Earth also has an interesting curiosity. Our moon is extremely large, compared to earth. It also acts as a gyroscopic stabiliser. This keeps the earth from wobbling on its axis. Such a wobble would be devastating for a civilisation making the jump to technological. Even on earth, we are in a period of abnormal stability.

There seem to be so many coincidences that make our solar system unique that it's really upsetting lol It's like we are so perfect for stability because of things like Jupiter keeping the inner system "clean" of large impactors, our part of the galaxy being more "quiet" than typical as far as supernovae, stuff like that which makes it seem even less likely for life to exist anywhere else. :(

cynar ,

Life will almost certainly be fairly common, given the right conditions. On earth, it seems to have appeared not long after conditions made it possible. We either won the lottery on the first week, or the odds aren't actually that bad.

The problem is, we can't detect life right now. We can only see potential communicating civilisations. These are a lot rarer. We currently know of 1, humanity. That will change in the next few years. We have telescopes being designed/built capable of detecting the gasses in the atmosphere of an earth sized planet. While we won't recognise all life types this way, a lot will show up in abnormal gasses, e.g. free oxygen. This should help bound the possibilities a lot.

SwingingTheLamp ,

Honesty, I don't think that there is a Great Filter. The Fermi Paradox strikes me as not very well-reasoned. A whole hell of a lot of things would have to go exactly right for civilizations to make contact, rather than it being the default assumption. There are lots of filters, not just one Great one.

But the closest to a Great Filter is that space is really, really. stupendously big. The chances of even detecting each other across such distances is vanishingly small, much less traversing them. Add in the difficulty of jumping the metabolic energy gap to become complex life, and that could reduce the density of civilizations down to a level that they're just not close enough to each other in spacetime to admit even the possibility of contact. And we're hanging our hat on some highly-speculative concepts like alien mega-structures harnessing whole solar systems to allow detection.

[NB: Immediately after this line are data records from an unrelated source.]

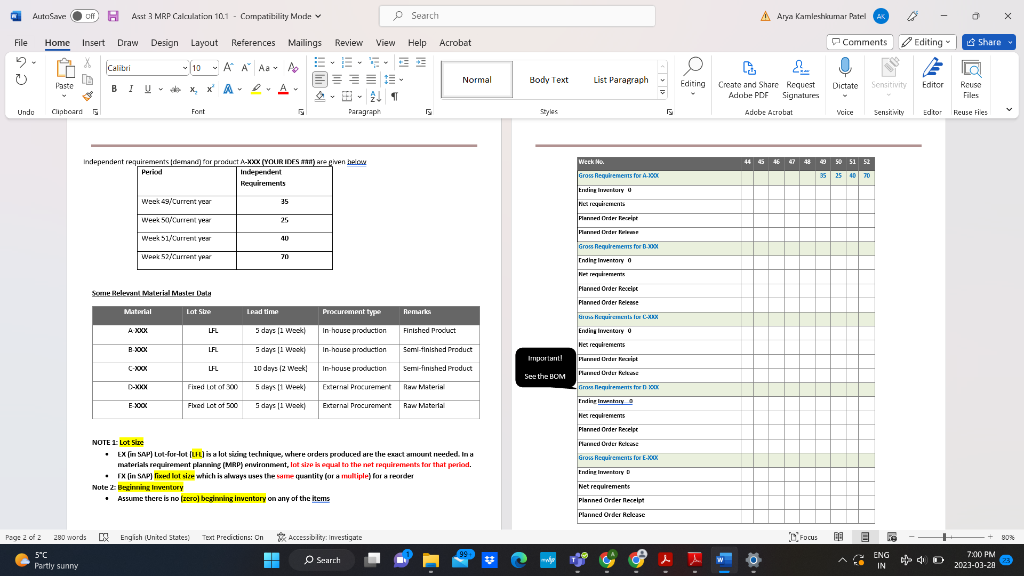Toggle Bold formatting
The height and width of the screenshot is (576, 1024).
click(115, 88)
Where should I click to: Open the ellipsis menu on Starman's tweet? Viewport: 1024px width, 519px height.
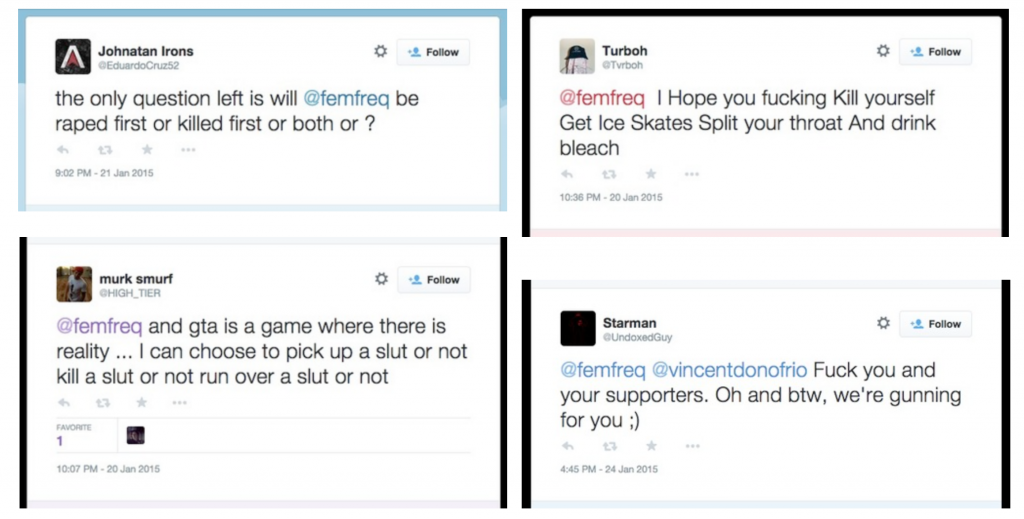click(692, 446)
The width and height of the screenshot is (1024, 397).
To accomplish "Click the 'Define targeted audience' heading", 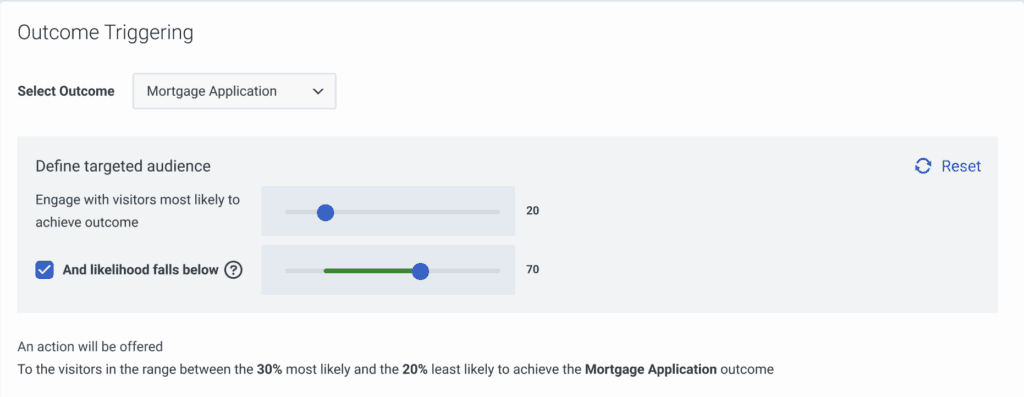I will click(x=123, y=166).
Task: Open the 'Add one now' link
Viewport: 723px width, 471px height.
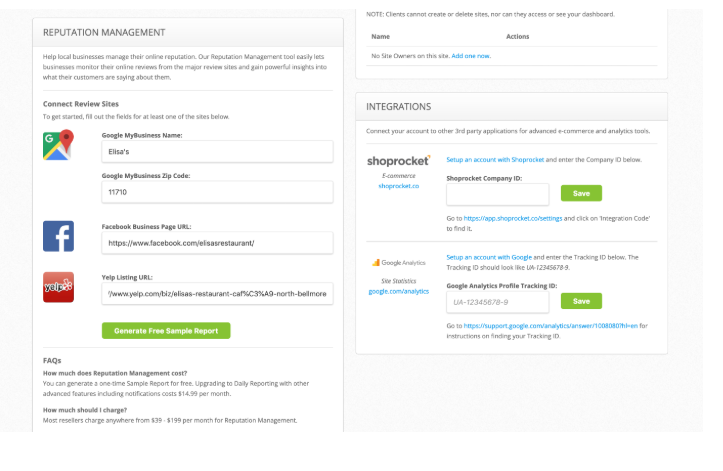Action: coord(470,56)
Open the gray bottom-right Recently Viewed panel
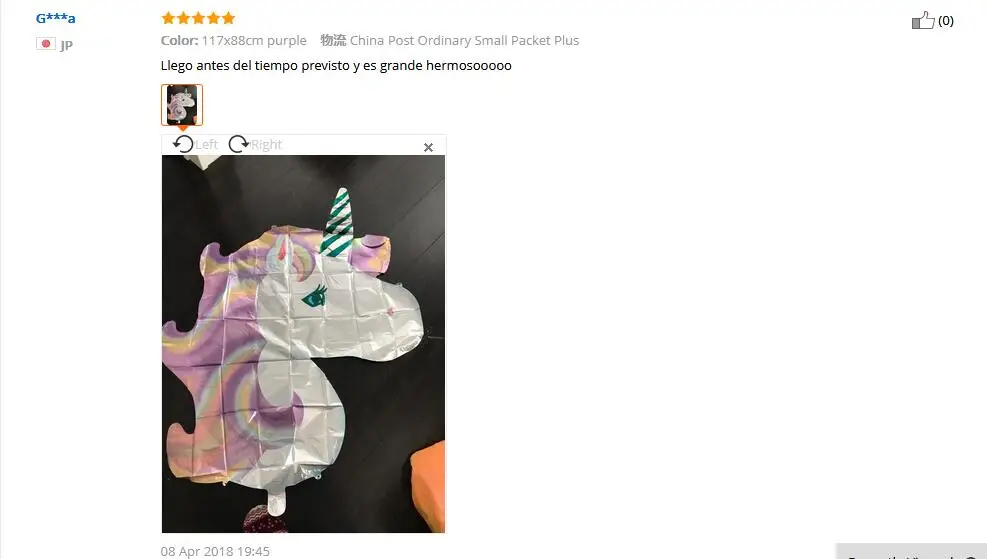987x559 pixels. 911,551
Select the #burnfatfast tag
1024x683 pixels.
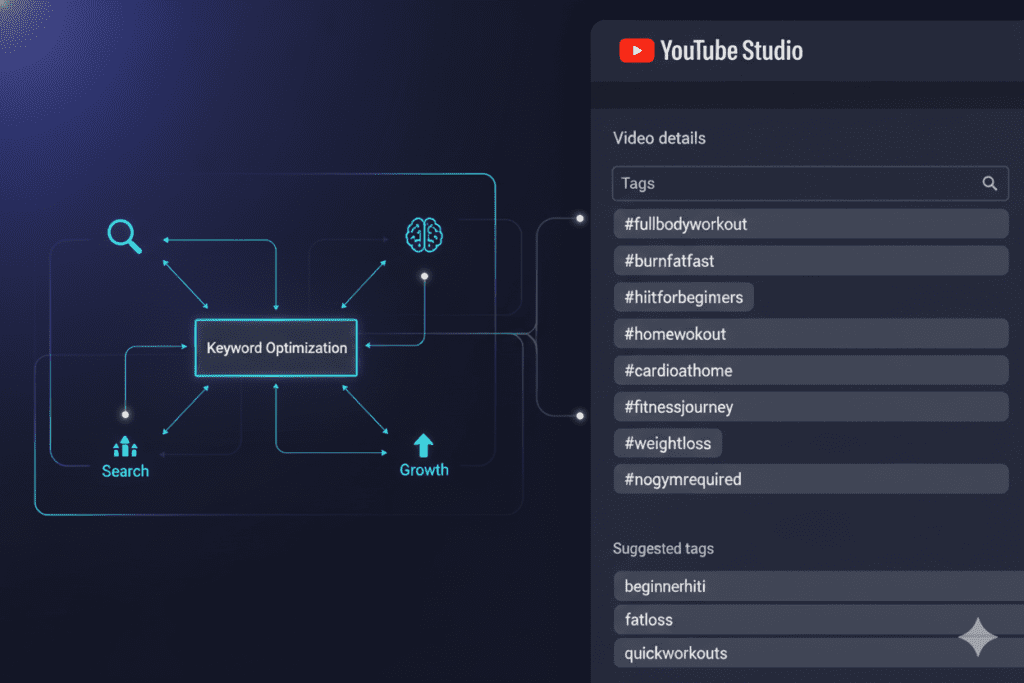pos(810,260)
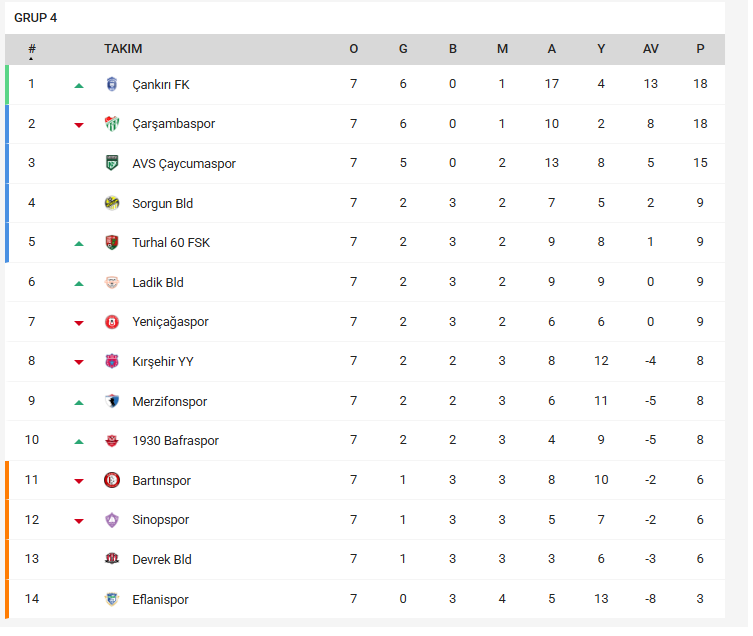Click the TAKIM column header

[x=123, y=49]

I think a lot of persnickety, smaller filters combine to make interstellar contact between civilizations against long odds. Perhaps the best we'll get is spectral signatures from distant planets that are almost-conclusive proof of some sort of life.

Cryophilia OP ,

I think at some point, almost certainly not in our lifetimes, we'll detect the spectroscopic signatures of a planet that has an atmospheric makeup that HAS to be from life, but with no detectable signs of any civilization. Just nonsentient life. And we may never be able to get there.

Gradually_Adjusting ,
@Gradually_Adjusting@lemmy.world avatar

I think you're probably closest. There aren't "filters" so much as we live in a universe that can only support life on a highly contingent basis, entirely by accident, at random intervals. It's filters all the way down, really. None of us are getting out alive, might as well enjoy it while it lasts.

Hugin ,

An alternative is we are among the first. Third generation stars are the ones that have planets with enough heavy elements to allow for complex chemistry. Sol (our star) is thought to be among the first batch of third generation stars in our gallexy.

Light speed does seem to be the upper speed limit for the universe. Talking that into account we probably haven't had a chance to see other early life as it would likely be spread pretty thin right now.

Cryophilia OP ,

Yeah, I have a gut feeling that a lot of the variables in the Fermi equation are a little too generous.

Kyrgizion ,

I do agree that in the grand scale of things we're actually very early. That alone would explain a lot.

sxan ,
@sxan@midwest.social avatar

This is my favorite, mainly because it's been well argued by some respectable scientists.

Another is that we're in a simulation, and aliens aren't part of it. There are also some very good statistics pointing to the simulation theory, from just sheer scale.